Mosque in Amsterdam, the Netherlands

The Taibah Mosque is a (Indo-Surinamese) mosque in Amsterdam, the Netherlands. It is affiliated with World Islamic Mission and subscribe to Sunni Barelvi ideology of Islam. It has Jamia Madinatul Islam as center of Islamic learning.
In state of Noord-Holland, it is located on Karspeldreef south of Kraaiennest metro station.
There is a name which also mentioned in this mosque that is H.E Shah Ahmad Noorani Siddiqi, a prominent figure and leader of World Islamic Mission who help spread Islamic teachings in several parts of Europe and in south Asia. mission.

The mosque was founded by Surinam born Muhammad Yunus Gaffar (1940-2020) and designed by architect Paul Haffmans. The mosque is mainly attended by people of Surinamese, Indian and Pakistani descent.

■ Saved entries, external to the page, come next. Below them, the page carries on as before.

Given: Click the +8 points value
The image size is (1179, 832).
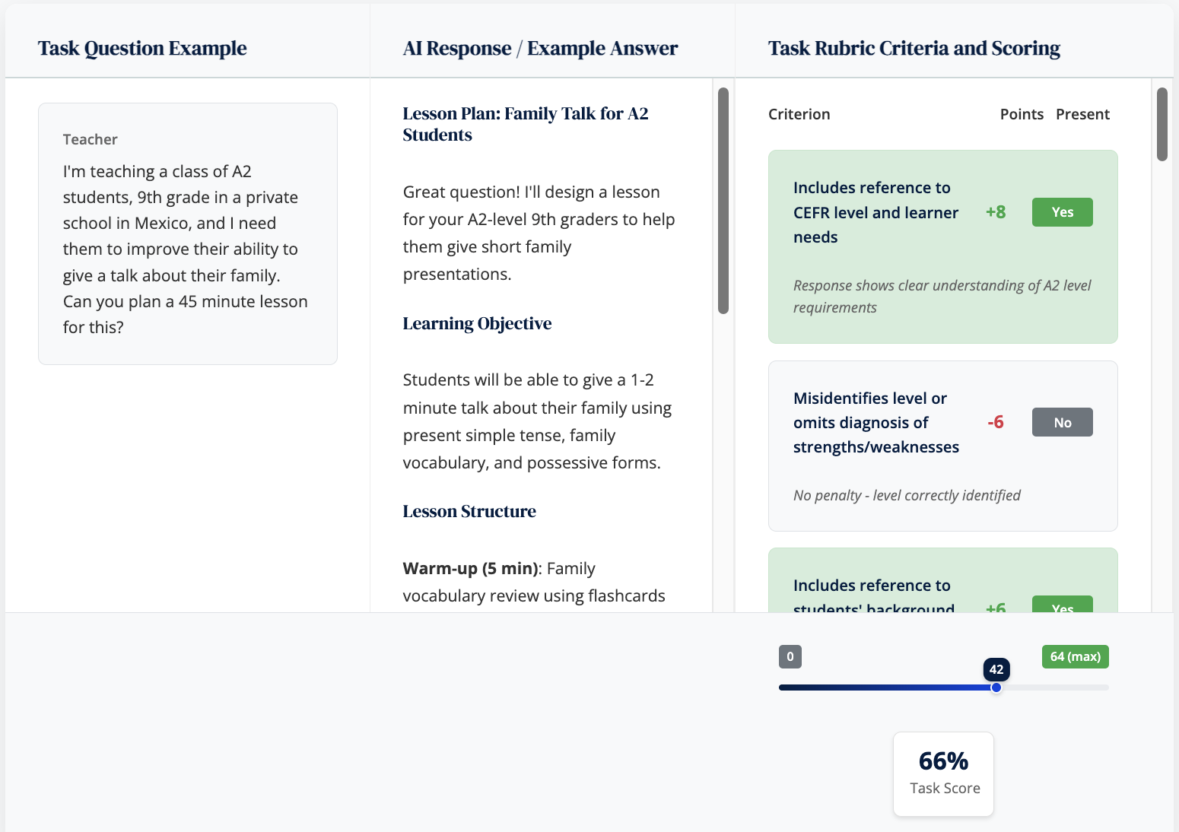Looking at the screenshot, I should (x=996, y=212).
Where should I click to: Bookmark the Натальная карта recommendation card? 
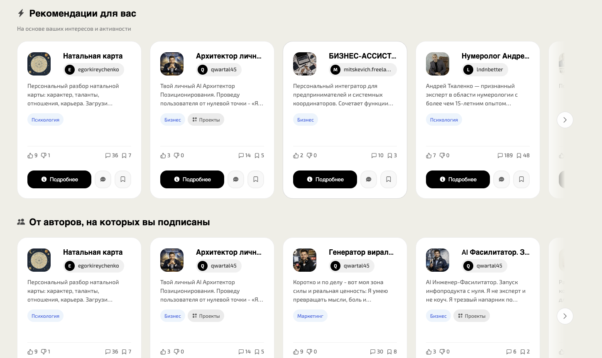point(123,180)
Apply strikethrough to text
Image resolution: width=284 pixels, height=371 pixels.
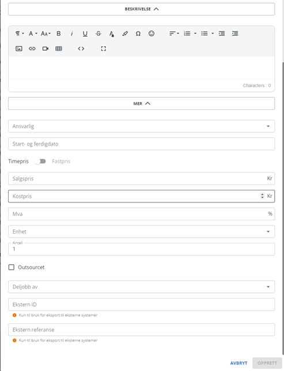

The building is adorned with round domes and high minarets. The building is a combination of foreign Islamic features and modern materials and forms. The mosque was designed by the Dutch architect Paul Haffmans and was completed in 1985. Many visitors and residents are proud to call the building and therefore 'the pearl of the Bijlmer‟. Haffmanns combined a traditional mosque building (with minarets, dome and mihrab) with modern building materials.
Hazrat Allama Mufti Shafiq-ur-Rehman Mishabi Noorani, a Barelvi graduate from Jamia Ashrafia, Mubarakpur is prayer leader (Imam) of the mosque.